Wrapping cargo instead of modifying rustc

We can use Enzyme without modifying rustc, as demonstrated in oxide-enzyme.

  1. We let users specify a list of functions which they want to differentiate and how (forward/reverse, activities...). example.
  2. We manually emit the optimized llmv-ir of our rust programm and all dependencies.
  3. We llvm-link all files into a single module (equivalent to fat-lto).
  4. We call Enzyme to differentiate functions.
  5. We adjust linker visibility of the new functions and create an archive that exports those new functions.
  6. We termintate this cargo invocation (can e.g. be achieved by -Zno-link).
  7. We call cargo a second time, this time providing our archive as additional linker argument. The functions provided by the archive exactly match the extern fn declarations created through our macro here.

This PoC required the use of build-std, to be able to see the llvm-ir of functions from the std lib.
An alternative would have been to provide rules for Enzyme on how to differentiate every function from the Rust std, which seems undesirable.
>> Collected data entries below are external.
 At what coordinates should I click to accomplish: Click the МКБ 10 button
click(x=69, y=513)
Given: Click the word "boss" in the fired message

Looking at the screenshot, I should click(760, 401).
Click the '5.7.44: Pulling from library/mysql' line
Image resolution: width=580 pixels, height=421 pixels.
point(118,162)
It would however not be impossible, C++-Enzyme has various rules for the C++ std lib.

This approach also assumes that linking llvm-ir generated by two different cargo invocations and passing Rust objects between those works fine.

This approach is further limited in compile times and reliability. See the example at the bottom left of this poster. LLVM types are often too limited to determine the correct derivative (e.g. opaque ptr), and as such Enzyme has to run a usage analysis to determine the relevant type of a variable. This can be time consuming (we encountered multiple cases with > 1000x longer compile times) and it can be unreliable, if Enzyme fails to deduce the correct type of a variable due to insufficient usages. When calling Enzyme from within rustc, we are able to provide high-level type information to Enzyme. For oxide-enzyme, we tried to mitigate this by using a Dwarf debug parser (requirering debug information even in release builds), but even with this helpers we were completely unable to support Enums due to their ability of representing different types. This approach was also limited since rustc (at the time we wrote it) did not emit Dwarf information for all Rust types with unstable layout.

Rust level autodiff

Various Rust libraries for the training of Neural Networks exist (burn/candle/dfdx/rai/autograph). We talked with developers from burn, rai, and autograph to compare the autodiff performance under the Microsoft ADBench Benchmark suite. After some investigation all three decided that supporting such cases would require significant redesigns of their projects, which they can't afford in the forseeable future.
When training Neural Networks, we often look at few large variables (tensors) and a small set of functions (layers) which dominate the runtime. Using these properties it's possible to amortize some inefficiencies by getting the most expensive operations efficient. Such optimizations stop working, once we look at the larger set of applications for scientific computing or HPC.